December 21, 2007
Palin strikes a pose in Vogue
By Proxy Author, Proxy Author for Import
Sarah Palin, you're a superstar, yes, that's what you are. The Alaska governor, a Republican, is moving from appearances in Newsweek to a photo spread in the fashion magazine Vogue , writes the Anchorage Daily News . Palin and her family posed for photographers in her own home, but she says she stuck to her Alaska roots. "At first they had me in a bunch of furs," she told the newspaper. "Yeah, I have furs on my wall, but I don't wear furs. I had to show them my bunny boots and my North Face clothing."
D'oh! That deer may not be a deer. Delaware Fish and Wildlife agents are using robotic deer decoys to snare poachers, explains the The (Wilmington) News-Journal . The fur-clad contraptions even have reflectors in their eyes, to give them a more life-like appearance. "A dead deer's eyes don't shine," one agent told the paper.
Nevada Gov.
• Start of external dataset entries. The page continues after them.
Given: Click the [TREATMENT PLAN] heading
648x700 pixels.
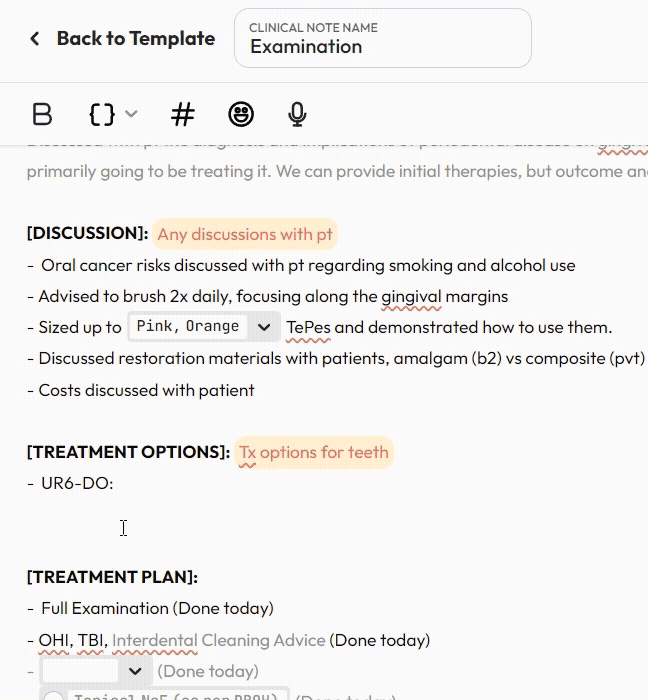Looking at the screenshot, I should click(112, 577).
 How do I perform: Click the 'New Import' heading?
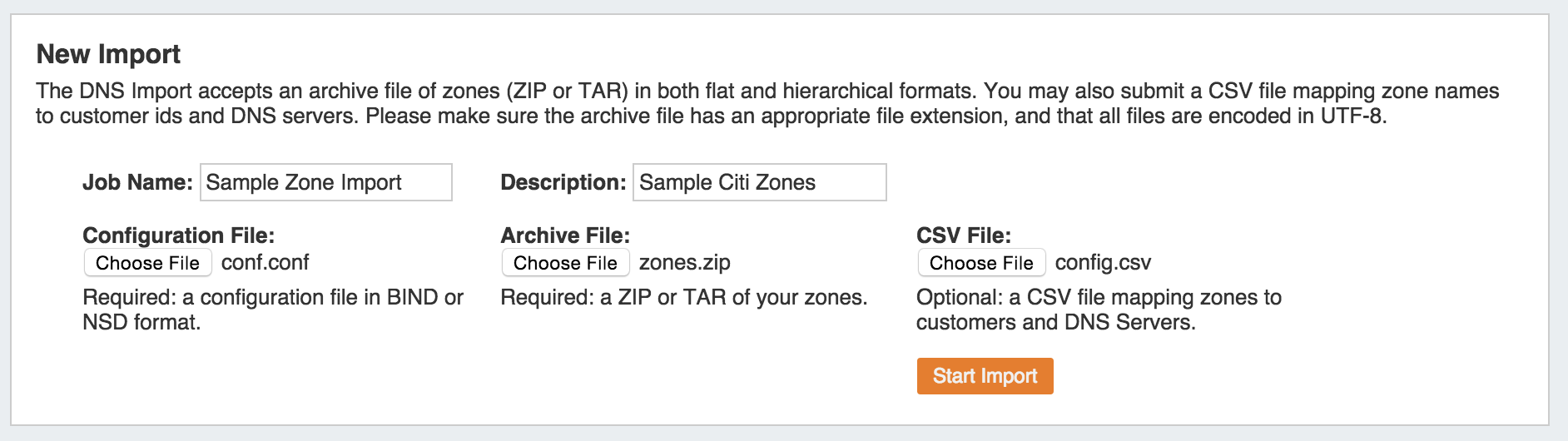pos(108,54)
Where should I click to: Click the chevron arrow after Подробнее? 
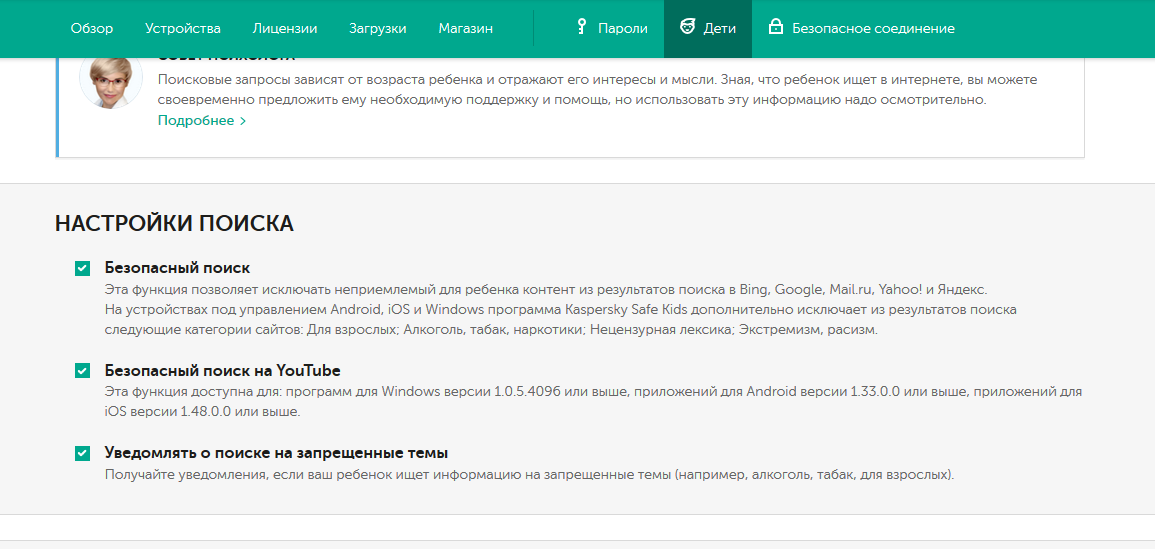(x=243, y=121)
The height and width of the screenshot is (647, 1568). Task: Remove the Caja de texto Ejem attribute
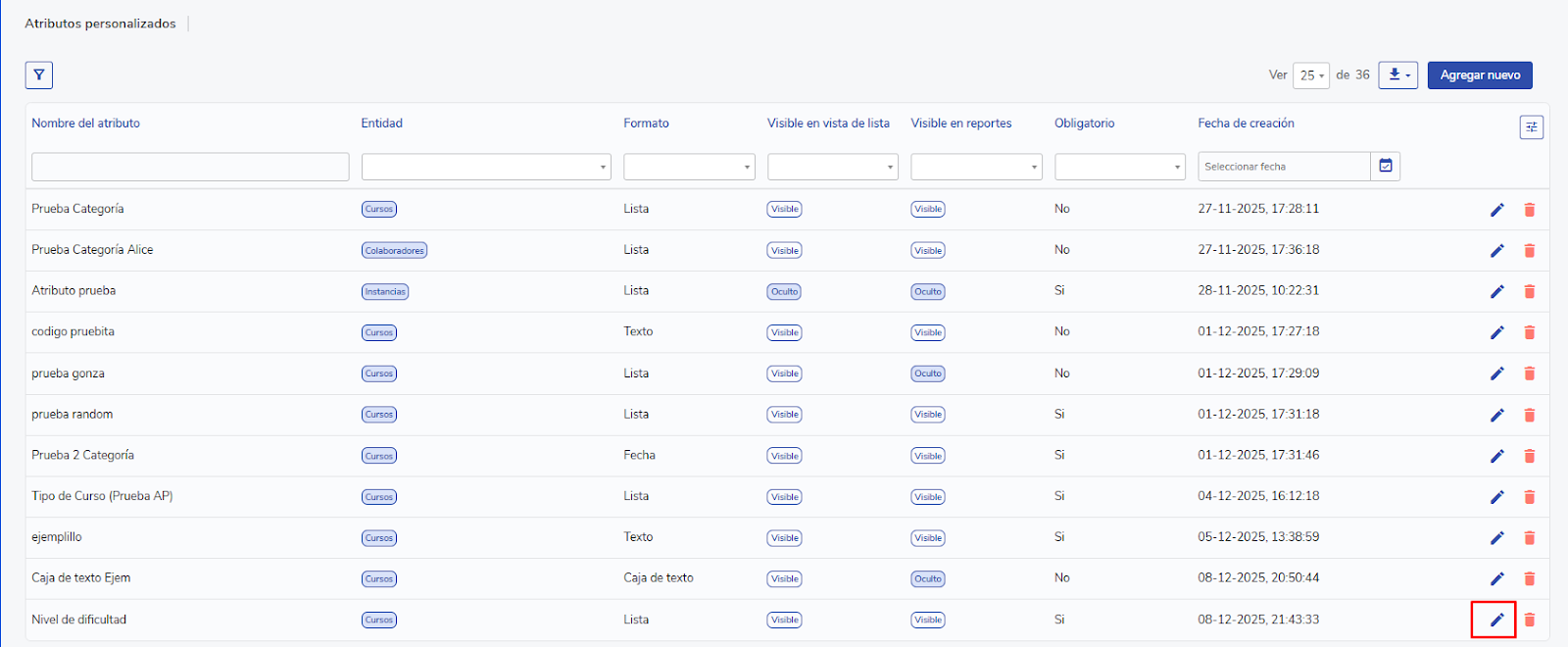pyautogui.click(x=1529, y=578)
Jim Gibbons (R) is getting lumps of charcoal for Christmas this year - 186 pounds of it, reports the Deseret Morning News . Utah residents mailed Gibbons cards and coal to protest his support of a coal-fired plant along the Nevada-Utah border.
The first presidential primary winner is New Mexico Gov. Bill Richardson (D), according to Yankee Magazine . The publication named Richardson's recipe for biscochitos - the New Mexican state cookie - as the best in its New Hampshire Primary Cookie Contest. Richardson's secret? He took the recipe from Lupe Jackson, his chef at the executive residence, Richardson said in a release . Former GOP governors Mike Huckabee of Arkansas and Mitt Romney of Massachusetts took second and third place, respectively. U.S. Rep. Ron Paul (R) won 93 percent of the online "popular" vote for his wife's apricot coconut balls.
Minnesota moms may see more of their families on Mother's Day, if one lawmaker gets his way. State Sen. Satveer Chaudhary (D) wants state wildlife officials to start the fishing season a week earlier, so it doesn't start the same weekend as Mother's Day, writes the St. Paul Pioneer Press . He said the change would benefit both mothers and resorts.